One of the key themes of the New Communications Forum in Palo Alto last week was 'authenticity' - and isn't it telling that when experts and communicators primarily working in public relations get together their prime concern is trying to develop strategies for persuading people to believe them!
I was also struck by an impression that even in Silicon Valley, at the leading edge of social software innovation, there was a clearly discernable gap between the framings of the new comms pioneers and those retaining a more mainstream orientation. For every platform speaker promoting the benefits of open conversation there was a questioner seeking strategies for dealing with - controlling, suppressing! - negative messages. Be assured that the large majority of speakers had, to my mind at least, a level-headed, ractical approach to such issues, but I still couldn't help being reminded of the findings of the EuroBlog2006 survey which suggested a two-speed Europe, with practitioners split sharply between evangelists and sceptics.
Next week I will be presenting a paper to the Stuttgart Symposium, Public Relations and Social Software: Meeting the Challenges of Weblogs, Podcasts, Wikis and RSS, which seeks to draw some conclusions from the Euroblog findings and this contrast between these two positions will be at its heart.
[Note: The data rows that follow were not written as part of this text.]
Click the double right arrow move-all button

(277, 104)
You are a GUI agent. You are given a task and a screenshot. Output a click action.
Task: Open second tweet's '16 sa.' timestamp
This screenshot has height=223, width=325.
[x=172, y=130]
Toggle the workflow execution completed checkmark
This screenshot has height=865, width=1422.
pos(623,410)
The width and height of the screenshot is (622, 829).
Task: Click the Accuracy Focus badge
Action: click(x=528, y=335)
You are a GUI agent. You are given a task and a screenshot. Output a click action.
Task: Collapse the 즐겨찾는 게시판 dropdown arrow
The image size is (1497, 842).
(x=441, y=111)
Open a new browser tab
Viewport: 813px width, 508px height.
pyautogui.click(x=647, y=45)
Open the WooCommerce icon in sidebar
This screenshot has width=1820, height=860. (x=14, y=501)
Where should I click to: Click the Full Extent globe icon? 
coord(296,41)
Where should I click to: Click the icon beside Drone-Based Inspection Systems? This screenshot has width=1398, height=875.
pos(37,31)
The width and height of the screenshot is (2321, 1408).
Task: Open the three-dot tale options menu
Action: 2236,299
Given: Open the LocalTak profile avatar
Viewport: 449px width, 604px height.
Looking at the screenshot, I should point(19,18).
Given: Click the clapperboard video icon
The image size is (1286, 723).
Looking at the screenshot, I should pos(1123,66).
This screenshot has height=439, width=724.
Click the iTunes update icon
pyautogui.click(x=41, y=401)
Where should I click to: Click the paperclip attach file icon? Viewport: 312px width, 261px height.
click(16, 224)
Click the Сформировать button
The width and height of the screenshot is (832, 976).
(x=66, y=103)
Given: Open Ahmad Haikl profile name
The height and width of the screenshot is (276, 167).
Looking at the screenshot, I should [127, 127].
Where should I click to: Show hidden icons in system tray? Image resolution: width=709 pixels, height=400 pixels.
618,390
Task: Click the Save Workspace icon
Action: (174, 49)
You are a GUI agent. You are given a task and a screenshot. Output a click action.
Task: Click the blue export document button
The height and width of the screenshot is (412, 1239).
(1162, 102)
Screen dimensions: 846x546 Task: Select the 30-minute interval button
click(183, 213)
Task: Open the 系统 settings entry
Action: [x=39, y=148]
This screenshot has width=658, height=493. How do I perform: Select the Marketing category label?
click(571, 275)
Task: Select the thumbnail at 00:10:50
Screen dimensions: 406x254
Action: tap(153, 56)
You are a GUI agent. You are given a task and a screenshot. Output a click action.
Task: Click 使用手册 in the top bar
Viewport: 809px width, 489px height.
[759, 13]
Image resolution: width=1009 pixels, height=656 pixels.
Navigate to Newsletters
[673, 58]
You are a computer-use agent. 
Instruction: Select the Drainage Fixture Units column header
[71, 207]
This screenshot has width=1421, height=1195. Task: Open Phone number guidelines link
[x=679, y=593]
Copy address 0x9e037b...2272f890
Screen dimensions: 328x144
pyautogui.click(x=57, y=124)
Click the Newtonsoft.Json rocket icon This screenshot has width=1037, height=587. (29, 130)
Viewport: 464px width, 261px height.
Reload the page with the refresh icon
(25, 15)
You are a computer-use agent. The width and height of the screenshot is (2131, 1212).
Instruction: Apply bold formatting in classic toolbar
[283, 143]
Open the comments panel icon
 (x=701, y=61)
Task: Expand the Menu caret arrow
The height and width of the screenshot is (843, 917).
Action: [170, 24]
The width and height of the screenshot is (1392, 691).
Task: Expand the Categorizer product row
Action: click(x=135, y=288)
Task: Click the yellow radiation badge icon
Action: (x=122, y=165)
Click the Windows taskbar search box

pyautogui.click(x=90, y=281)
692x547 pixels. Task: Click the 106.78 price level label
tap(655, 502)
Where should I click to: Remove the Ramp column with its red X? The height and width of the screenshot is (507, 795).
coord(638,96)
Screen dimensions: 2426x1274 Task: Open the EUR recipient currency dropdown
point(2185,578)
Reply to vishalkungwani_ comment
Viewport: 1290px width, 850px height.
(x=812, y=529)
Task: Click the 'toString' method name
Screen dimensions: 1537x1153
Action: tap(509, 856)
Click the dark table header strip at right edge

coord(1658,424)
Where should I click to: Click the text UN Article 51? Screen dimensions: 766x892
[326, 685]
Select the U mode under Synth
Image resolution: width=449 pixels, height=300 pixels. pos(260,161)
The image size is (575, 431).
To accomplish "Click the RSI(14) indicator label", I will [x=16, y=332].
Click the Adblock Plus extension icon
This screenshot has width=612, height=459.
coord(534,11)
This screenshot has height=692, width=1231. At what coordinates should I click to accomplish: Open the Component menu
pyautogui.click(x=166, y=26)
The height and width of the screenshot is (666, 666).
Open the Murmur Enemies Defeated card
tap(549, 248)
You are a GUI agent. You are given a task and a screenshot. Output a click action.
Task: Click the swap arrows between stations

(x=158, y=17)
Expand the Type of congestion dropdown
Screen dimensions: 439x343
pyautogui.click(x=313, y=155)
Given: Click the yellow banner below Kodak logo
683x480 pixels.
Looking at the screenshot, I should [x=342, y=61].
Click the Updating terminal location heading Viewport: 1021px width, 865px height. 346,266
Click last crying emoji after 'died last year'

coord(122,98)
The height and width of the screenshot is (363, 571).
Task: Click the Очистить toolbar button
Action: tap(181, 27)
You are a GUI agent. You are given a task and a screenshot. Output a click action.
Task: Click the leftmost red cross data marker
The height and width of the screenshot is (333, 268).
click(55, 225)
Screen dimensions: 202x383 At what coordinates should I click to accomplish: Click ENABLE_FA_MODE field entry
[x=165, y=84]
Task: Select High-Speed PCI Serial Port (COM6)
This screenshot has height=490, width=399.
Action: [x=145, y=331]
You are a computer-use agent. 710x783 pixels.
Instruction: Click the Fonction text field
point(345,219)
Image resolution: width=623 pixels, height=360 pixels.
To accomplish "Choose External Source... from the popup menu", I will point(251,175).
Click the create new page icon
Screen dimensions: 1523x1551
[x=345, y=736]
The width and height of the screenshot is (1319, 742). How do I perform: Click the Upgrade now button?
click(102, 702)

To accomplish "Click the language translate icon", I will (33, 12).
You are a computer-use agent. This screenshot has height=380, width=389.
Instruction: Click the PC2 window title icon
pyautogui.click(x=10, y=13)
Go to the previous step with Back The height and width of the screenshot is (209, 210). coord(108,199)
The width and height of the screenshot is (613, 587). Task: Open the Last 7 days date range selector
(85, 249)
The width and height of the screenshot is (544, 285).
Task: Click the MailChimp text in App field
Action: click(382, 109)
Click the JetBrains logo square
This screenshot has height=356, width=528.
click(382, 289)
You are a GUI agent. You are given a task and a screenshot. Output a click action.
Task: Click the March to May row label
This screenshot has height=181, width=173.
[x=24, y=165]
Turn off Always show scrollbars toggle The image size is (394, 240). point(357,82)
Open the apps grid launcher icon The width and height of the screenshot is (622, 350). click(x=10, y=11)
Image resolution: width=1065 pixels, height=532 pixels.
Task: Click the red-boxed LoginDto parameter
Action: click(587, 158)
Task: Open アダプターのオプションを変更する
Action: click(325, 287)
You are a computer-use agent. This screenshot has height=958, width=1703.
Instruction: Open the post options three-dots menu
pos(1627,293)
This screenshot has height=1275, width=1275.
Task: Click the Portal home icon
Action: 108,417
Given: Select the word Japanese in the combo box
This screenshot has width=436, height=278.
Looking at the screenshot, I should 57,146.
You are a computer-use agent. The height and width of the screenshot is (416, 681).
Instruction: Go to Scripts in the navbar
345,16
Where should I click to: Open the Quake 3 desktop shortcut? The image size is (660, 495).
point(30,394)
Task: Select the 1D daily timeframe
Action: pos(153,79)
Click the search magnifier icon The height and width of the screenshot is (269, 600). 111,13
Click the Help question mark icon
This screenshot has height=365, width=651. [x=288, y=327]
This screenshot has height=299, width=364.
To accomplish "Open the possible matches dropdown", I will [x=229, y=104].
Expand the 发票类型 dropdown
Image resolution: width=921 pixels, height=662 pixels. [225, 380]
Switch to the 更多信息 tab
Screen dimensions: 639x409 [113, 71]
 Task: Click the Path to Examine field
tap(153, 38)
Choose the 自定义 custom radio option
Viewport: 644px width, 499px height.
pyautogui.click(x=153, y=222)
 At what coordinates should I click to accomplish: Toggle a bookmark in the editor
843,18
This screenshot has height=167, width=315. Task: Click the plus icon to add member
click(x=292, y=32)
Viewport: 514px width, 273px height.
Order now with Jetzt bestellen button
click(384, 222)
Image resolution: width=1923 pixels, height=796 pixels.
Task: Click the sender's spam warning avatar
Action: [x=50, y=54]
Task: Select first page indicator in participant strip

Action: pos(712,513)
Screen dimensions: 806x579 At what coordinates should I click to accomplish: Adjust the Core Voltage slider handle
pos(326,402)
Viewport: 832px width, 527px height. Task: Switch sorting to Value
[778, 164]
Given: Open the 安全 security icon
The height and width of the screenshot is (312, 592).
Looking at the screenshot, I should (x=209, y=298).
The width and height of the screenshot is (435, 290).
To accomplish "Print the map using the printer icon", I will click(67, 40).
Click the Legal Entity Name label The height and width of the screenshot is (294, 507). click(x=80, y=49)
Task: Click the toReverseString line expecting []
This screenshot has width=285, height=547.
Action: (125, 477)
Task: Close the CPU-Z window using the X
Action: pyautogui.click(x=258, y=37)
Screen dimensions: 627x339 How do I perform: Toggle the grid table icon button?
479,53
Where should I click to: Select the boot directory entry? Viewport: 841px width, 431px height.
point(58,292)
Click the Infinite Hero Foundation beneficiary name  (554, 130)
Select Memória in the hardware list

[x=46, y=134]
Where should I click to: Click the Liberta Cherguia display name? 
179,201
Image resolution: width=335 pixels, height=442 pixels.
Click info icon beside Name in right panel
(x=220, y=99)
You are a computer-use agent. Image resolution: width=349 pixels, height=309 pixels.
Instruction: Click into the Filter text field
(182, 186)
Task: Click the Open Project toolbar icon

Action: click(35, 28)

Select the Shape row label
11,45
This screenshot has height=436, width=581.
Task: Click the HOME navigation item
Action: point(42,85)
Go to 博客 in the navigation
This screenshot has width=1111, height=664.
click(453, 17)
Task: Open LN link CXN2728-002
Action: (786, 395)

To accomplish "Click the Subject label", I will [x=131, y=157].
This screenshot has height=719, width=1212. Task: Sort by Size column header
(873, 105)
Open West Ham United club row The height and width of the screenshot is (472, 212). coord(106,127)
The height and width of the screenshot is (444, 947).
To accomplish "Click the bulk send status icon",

Without going into too much detail, one of the most telling responses from the detailed Eurobog responses shows practitioner opinion to be in stark contrast to the central tenets of New PR conceptions.
I am looking forward to it! Palo Alto and Stuttgart in two weeks, contrasting the thoughts and ideas of world leading PR boggers like Scoble, Holtz and Blood with the most advanced academic thinking in Europe... And me.
For now, I am hoping to encapsulate some of my observations on authenticity in a piece for News Comms Review. For now, I will try and jot down some thoughts on Palo Alto. I will write them as individual posts in a way that I hope makes them easier to integrate into Constantin Basturea's truly worthwhile round-up on PR Meets the WWW.